Dal giorno del sequestro della figlia, il 26 novembre del 1978, a oggi Estela è sempre stata in prima fila, figura preponderante dell’Associazione Abuelas de Plaza de Mayo, un’organizzazione unica al mondo per almeno due ragioni: l’incessante ricerca di tutti i bambini sottratti in quel periodo nefasto, restituendo la vera identità a 122 nati nelle stanze dei burocrati del dolore, dell’orrore, e la costruzione di un processo storico di verità, memoria e giustizia che non ha eguali.

A maggio in Argentina si è assistito a un’imponente mobilitazione popolare anche nelle piazze contro una sentenza della Corte Suprema che aprirebbe le porte all’impunità per tutti gli assassini condannati, i quali potrebbero chiedere la riduzione della pena che la Corte ha già concesso a Luis Muiño. Nei giorni delle proteste a Buenos Aires c’era anche il Presidente della Repubblica Mattarella, il quale ha reso omaggio ai desaparecidos con il rituale lancio di fiori sulle acque del Rio de La Plata.
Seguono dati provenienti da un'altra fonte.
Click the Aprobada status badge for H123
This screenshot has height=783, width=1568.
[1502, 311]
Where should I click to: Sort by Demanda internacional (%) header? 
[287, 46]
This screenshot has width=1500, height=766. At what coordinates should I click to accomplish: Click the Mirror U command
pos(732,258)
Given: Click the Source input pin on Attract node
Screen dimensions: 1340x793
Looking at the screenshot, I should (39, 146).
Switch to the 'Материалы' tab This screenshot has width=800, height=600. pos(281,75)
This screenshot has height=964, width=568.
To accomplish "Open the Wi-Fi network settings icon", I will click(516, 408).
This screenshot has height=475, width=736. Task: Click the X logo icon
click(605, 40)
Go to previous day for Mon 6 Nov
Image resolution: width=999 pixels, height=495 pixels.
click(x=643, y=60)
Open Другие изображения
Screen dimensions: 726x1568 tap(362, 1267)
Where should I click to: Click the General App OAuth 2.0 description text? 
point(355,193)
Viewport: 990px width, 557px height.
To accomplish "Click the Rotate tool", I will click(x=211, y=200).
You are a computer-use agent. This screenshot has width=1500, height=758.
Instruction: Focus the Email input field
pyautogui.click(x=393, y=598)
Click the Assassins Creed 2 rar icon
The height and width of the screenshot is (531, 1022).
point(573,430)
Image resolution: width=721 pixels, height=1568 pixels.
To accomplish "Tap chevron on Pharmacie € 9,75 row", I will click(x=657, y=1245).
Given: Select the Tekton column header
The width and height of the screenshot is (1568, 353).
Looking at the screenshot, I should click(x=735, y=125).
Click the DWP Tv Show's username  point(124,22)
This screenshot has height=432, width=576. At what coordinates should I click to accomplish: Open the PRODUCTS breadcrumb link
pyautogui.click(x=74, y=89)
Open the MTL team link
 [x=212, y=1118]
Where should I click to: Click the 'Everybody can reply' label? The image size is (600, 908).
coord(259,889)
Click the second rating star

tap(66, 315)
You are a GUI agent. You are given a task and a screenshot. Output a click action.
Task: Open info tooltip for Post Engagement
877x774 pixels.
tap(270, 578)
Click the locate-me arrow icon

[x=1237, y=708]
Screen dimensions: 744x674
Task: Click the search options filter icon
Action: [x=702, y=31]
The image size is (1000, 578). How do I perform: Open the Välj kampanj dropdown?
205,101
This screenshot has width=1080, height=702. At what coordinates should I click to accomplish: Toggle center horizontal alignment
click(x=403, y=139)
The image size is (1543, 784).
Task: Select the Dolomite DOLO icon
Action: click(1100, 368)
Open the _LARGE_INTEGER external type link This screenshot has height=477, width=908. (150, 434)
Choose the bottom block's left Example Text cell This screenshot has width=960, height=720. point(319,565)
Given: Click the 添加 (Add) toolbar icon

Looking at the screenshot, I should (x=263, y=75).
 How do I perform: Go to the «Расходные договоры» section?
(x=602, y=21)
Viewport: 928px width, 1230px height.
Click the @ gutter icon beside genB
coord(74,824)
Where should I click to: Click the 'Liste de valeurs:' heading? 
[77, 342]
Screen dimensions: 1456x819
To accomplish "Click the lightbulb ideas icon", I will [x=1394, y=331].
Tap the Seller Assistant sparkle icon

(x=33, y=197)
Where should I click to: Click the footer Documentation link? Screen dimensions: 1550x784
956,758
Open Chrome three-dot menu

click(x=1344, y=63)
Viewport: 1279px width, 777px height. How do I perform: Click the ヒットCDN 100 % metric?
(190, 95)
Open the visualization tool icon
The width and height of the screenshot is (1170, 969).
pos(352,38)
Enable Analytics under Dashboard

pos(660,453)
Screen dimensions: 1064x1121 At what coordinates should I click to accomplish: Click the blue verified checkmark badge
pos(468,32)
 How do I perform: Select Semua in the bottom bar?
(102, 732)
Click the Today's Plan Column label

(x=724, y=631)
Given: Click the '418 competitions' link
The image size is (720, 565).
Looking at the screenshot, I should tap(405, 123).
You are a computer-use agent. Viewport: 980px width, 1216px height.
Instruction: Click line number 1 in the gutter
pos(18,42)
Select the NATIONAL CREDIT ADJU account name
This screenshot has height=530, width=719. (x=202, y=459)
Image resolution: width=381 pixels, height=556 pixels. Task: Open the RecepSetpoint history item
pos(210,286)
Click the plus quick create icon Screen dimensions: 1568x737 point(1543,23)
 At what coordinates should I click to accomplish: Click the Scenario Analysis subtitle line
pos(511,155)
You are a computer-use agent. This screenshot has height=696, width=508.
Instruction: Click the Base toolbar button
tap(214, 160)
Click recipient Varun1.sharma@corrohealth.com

Vera Vigevani Jarach, madre di Franca Jarach che, appena diciottenne, fu una fra le trentamila vittime desaparecidas della dittatura civico-militare argentina, gli ha consegnato una lettera nella quale si legge:

“Oggi, e dopo 40 anni di pacifico ma perseverante impegno, noi, Madri e Nonne della Plaza de Mayo, i familiari dei desaparecidos e tutti gli altri organismi che per i diritti umani da sempre hanno lottato, abbiamo finalmente avuto in parte giustizia con i processi e le condanne per i colpevoli di questi crimini contro l’umanità.

Oggi, però, siamo molto tristi e preoccupati per una decisione della Corte Suprema che permetterebbe a questi criminali di beneficiare di una forte riduzione delle pene, cosa che ci porterebbe al rischio di incontrarli per strada. Loro, i torturatori, gli assassini dei nostri figli.

Tutto questo non rappresenta solo una marcia indietro verso l’impunità, non solo un colpo tremendo per tutta la società argentina, ma, trattandosi di crimini contro l’umanità, è un’offesa e una minaccia per tutto il mondo».

La sentenza, definita “del 2×1” – che dopo la reazione anche del legislatore non dovrebbe avere gli effetti temuti – si inserisce in un contesto critico emerso fin dal successo elettorale del Presidente Mauricio Macri. Dalle dichiarazioni ad alcuni provvedimenti è stato da subito percepito in modo particolare l’indebolimento del sostegno politico al processo di memoria, verdad y justicia.

“Il governo di Macri ha condotto battaglie concrete per lo svuotamento o la paralisi di organi dedicati alla ricerca di crimini contro l’umanità, ma ha anche compiuto gesti che mirano a una regressione nella battaglia culturale per la memoria” dice Estela de Carlotto. “Alcuni ministri negano che i desaparecidos siano stati trentamila, vari funzionari si mostrano vicini a familiari di condannati per delitti di lesa umanità, lasciando intendere che si tratta di vittime della “sovversione”, come se in Argentina ci fosse stata una guerra civile invece del terrorismo di Stato. Tali gesti danno la possibilità a chi nega che in Argentina ci fu un genocidio di riproporre la teoria dei due demoni, teoria che la giustizia argentina ha demolito mediante numerosi processi in tutto il Paese e nel resto del mondo.”